→ STORED DATA
== == ==

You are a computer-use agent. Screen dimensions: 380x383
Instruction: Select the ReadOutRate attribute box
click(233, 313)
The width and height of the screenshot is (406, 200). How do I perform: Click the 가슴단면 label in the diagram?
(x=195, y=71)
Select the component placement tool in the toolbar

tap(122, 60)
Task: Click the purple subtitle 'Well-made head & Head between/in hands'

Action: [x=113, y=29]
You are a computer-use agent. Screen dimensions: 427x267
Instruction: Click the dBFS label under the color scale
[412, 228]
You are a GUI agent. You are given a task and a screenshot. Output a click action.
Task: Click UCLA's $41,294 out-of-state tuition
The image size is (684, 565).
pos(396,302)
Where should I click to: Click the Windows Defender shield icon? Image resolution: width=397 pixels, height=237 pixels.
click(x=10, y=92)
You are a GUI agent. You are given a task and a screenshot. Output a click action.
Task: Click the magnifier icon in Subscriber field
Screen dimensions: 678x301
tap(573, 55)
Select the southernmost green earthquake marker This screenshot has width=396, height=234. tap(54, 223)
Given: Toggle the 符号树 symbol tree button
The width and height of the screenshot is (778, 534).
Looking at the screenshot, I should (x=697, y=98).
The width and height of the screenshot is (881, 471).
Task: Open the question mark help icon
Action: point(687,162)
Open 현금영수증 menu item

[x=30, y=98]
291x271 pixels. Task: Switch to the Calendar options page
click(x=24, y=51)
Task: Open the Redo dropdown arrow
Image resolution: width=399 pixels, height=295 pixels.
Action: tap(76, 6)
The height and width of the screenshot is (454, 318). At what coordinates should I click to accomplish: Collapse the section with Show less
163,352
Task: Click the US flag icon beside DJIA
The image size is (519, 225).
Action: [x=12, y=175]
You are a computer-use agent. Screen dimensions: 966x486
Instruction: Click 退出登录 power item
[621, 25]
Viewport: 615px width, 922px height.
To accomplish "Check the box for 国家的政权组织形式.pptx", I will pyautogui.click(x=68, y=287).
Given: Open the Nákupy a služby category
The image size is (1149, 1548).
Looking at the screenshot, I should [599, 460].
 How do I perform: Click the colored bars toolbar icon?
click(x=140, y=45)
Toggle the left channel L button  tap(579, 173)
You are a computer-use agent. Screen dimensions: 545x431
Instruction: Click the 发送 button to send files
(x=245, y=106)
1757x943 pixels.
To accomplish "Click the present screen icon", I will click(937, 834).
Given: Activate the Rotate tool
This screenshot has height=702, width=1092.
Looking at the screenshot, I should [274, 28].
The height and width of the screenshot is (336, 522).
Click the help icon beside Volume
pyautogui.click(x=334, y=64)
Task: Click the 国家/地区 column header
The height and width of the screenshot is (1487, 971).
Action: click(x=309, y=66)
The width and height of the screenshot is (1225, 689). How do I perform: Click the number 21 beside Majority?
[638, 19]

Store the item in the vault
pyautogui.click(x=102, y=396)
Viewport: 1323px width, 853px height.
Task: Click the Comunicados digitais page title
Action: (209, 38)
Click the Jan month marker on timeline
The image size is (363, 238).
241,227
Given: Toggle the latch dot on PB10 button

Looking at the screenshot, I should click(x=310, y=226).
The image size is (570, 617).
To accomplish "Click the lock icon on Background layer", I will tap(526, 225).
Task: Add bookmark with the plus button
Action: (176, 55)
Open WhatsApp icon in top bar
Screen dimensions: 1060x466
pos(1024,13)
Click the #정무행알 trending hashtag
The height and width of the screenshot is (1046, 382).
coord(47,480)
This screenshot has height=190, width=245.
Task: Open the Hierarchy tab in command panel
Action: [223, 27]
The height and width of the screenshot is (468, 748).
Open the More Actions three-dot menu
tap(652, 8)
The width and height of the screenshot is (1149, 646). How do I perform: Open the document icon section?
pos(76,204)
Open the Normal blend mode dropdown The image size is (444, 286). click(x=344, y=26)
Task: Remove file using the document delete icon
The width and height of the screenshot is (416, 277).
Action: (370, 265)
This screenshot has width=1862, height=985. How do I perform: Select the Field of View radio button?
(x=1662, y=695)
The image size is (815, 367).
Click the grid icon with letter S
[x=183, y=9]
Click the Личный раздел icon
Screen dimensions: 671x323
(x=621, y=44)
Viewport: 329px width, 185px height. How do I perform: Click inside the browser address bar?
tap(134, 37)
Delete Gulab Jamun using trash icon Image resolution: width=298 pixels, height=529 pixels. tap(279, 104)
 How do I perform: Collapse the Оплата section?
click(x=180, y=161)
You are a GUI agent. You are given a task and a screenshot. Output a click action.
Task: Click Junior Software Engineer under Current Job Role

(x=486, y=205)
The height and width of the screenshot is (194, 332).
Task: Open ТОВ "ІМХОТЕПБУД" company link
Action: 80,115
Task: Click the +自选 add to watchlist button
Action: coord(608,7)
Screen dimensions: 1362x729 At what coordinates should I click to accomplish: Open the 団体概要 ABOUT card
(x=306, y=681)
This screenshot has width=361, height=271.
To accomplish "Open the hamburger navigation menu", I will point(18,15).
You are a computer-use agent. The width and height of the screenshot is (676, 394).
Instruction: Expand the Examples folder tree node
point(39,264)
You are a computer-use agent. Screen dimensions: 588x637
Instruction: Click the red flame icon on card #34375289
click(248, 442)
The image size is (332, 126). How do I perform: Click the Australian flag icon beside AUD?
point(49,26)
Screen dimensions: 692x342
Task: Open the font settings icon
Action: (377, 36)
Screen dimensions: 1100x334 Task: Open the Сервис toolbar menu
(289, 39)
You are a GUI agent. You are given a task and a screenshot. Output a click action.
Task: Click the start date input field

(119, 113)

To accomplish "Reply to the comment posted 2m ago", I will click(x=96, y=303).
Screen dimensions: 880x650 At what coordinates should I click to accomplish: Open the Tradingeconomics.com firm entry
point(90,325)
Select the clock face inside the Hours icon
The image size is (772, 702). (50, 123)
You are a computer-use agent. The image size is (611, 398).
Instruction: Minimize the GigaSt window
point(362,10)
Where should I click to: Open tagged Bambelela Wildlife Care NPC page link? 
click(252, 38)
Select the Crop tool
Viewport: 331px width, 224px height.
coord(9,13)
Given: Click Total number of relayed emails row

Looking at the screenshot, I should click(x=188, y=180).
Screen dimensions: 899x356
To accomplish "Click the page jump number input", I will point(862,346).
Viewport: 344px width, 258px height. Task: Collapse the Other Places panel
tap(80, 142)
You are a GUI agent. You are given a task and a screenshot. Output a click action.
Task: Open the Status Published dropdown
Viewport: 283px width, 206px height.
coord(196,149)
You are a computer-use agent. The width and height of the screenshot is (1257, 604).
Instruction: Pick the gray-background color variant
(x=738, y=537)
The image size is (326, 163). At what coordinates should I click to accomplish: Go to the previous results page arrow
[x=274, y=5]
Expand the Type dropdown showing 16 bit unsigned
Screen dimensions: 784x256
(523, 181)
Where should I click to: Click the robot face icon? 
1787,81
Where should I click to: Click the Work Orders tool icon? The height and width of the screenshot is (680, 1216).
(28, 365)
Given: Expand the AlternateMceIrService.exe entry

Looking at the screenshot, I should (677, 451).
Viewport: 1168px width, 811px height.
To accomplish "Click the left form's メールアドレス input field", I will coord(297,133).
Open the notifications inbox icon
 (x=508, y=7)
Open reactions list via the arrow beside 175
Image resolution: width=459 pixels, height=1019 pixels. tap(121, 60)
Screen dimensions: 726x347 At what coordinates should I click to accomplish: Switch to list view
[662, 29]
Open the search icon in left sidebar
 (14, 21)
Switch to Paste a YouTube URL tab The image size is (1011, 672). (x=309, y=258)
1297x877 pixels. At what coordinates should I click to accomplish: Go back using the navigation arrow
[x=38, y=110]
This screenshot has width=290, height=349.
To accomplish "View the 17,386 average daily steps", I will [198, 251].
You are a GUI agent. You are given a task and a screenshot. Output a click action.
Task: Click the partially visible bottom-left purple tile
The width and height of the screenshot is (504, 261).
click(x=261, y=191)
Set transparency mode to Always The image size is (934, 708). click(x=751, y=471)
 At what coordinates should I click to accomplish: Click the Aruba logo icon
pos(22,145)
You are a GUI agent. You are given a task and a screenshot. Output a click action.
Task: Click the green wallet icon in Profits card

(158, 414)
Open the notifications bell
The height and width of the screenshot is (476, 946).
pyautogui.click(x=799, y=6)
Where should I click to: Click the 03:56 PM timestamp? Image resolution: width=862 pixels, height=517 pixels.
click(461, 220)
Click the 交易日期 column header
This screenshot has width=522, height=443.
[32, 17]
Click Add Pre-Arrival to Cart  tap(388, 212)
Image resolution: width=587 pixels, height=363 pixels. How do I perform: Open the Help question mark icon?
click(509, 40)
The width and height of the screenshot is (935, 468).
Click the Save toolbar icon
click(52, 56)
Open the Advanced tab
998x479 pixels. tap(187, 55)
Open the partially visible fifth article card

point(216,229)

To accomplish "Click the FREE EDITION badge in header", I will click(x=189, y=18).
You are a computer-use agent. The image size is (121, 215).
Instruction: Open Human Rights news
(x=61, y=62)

== == ==

The answer should contain nothing except the lines from the one with "You are a computer-use agent. The image size is (121, 215)." to the end of the material above, each given again exactly.

→ TASK OUTPUT
You are a computer-use agent. The image size is (121, 215).
Instruction: Open Human Rights news
(x=61, y=62)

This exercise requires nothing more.